Your assignment:
Below are the records; retype each one exactly.

++++++++

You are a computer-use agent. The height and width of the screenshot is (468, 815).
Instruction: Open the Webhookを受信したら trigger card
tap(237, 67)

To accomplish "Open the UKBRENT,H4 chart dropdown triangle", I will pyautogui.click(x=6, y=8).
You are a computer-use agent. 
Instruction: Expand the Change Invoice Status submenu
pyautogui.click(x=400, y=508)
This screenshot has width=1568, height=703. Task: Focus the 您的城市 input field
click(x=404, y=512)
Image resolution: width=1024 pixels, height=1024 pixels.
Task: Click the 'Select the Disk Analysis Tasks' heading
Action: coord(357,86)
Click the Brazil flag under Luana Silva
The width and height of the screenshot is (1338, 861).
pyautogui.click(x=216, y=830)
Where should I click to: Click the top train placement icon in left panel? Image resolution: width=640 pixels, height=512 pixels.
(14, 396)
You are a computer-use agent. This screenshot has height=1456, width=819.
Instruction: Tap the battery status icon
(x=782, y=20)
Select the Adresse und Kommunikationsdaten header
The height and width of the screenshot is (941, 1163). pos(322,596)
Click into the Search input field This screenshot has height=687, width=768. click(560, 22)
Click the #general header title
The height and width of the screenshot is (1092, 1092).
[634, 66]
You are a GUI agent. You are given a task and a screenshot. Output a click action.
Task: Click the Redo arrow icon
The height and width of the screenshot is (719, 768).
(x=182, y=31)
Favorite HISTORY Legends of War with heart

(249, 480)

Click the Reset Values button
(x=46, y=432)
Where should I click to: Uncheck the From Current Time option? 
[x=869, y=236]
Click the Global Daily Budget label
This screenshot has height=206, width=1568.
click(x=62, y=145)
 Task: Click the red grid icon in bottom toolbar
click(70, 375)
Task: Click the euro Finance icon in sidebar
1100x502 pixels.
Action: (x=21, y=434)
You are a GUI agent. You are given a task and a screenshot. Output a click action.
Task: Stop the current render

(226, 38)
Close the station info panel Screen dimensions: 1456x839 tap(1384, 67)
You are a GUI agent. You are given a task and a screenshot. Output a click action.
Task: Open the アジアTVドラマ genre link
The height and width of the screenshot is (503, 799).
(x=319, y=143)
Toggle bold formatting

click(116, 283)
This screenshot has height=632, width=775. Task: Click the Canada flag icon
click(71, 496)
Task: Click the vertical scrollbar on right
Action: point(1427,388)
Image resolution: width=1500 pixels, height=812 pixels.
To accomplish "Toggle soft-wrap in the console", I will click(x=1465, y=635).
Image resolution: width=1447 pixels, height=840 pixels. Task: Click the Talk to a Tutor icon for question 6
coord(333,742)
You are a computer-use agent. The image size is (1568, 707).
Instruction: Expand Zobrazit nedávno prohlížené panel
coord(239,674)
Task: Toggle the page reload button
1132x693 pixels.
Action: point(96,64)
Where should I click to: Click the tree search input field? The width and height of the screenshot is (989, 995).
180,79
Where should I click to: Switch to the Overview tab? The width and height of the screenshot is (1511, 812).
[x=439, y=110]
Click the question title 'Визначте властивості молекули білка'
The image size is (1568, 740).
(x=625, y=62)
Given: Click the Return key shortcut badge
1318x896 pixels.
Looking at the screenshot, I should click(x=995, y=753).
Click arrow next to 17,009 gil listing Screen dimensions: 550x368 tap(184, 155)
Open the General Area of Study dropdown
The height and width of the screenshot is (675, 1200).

++++++++

Answer:
You are a computer-use agent. The height and width of the screenshot is (468, 815).
Instruction: Open the Webhookを受信したら trigger card
tap(237, 67)

To accomplish "Open the UKBRENT,H4 chart dropdown triangle", I will pyautogui.click(x=6, y=8).
You are a computer-use agent. 
Instruction: Expand the Change Invoice Status submenu
pyautogui.click(x=400, y=508)
This screenshot has width=1568, height=703. Task: Focus the 您的城市 input field
click(x=404, y=512)
Image resolution: width=1024 pixels, height=1024 pixels.
Task: Click the 'Select the Disk Analysis Tasks' heading
Action: coord(357,86)
Click the Brazil flag under Luana Silva
The width and height of the screenshot is (1338, 861).
pyautogui.click(x=216, y=830)
Where should I click to: Click the top train placement icon in left panel? Image resolution: width=640 pixels, height=512 pixels.
(14, 396)
You are a computer-use agent. This screenshot has height=1456, width=819.
Instruction: Tap the battery status icon
(x=782, y=20)
Select the Adresse und Kommunikationsdaten header
The height and width of the screenshot is (941, 1163). pos(322,596)
Click into the Search input field This screenshot has height=687, width=768. click(560, 22)
Click the #general header title
The height and width of the screenshot is (1092, 1092).
[634, 66]
You are a GUI agent. You are given a task and a screenshot. Output a click action.
Task: Click the Redo arrow icon
The height and width of the screenshot is (719, 768).
(x=182, y=31)
Favorite HISTORY Legends of War with heart

(249, 480)

Click the Reset Values button
(x=46, y=432)
Where should I click to: Uncheck the From Current Time option? 
[x=869, y=236]
Click the Global Daily Budget label
This screenshot has height=206, width=1568.
click(x=62, y=145)
 Task: Click the red grid icon in bottom toolbar
click(70, 375)
Task: Click the euro Finance icon in sidebar
1100x502 pixels.
Action: (x=21, y=434)
You are a GUI agent. You are given a task and a screenshot. Output a click action.
Task: Stop the current render

(226, 38)
Close the station info panel Screen dimensions: 1456x839 tap(1384, 67)
You are a GUI agent. You are given a task and a screenshot. Output a click action.
Task: Open the アジアTVドラマ genre link
The height and width of the screenshot is (503, 799).
(x=319, y=143)
Toggle bold formatting

click(116, 283)
This screenshot has height=632, width=775. Task: Click the Canada flag icon
click(71, 496)
Task: Click the vertical scrollbar on right
Action: point(1427,388)
Image resolution: width=1500 pixels, height=812 pixels.
To accomplish "Toggle soft-wrap in the console", I will click(x=1465, y=635).
Image resolution: width=1447 pixels, height=840 pixels. Task: Click the Talk to a Tutor icon for question 6
coord(333,742)
You are a computer-use agent. The image size is (1568, 707).
Instruction: Expand Zobrazit nedávno prohlížené panel
coord(239,674)
Task: Toggle the page reload button
1132x693 pixels.
Action: point(96,64)
Where should I click to: Click the tree search input field? The width and height of the screenshot is (989, 995).
180,79
Where should I click to: Switch to the Overview tab? The width and height of the screenshot is (1511, 812).
[x=439, y=110]
Click the question title 'Визначте властивості молекули білка'
The image size is (1568, 740).
(x=625, y=62)
Given: Click the Return key shortcut badge
1318x896 pixels.
Looking at the screenshot, I should click(x=995, y=753).
Click arrow next to 17,009 gil listing Screen dimensions: 550x368 tap(184, 155)
Open the General Area of Study dropdown
The height and width of the screenshot is (675, 1200).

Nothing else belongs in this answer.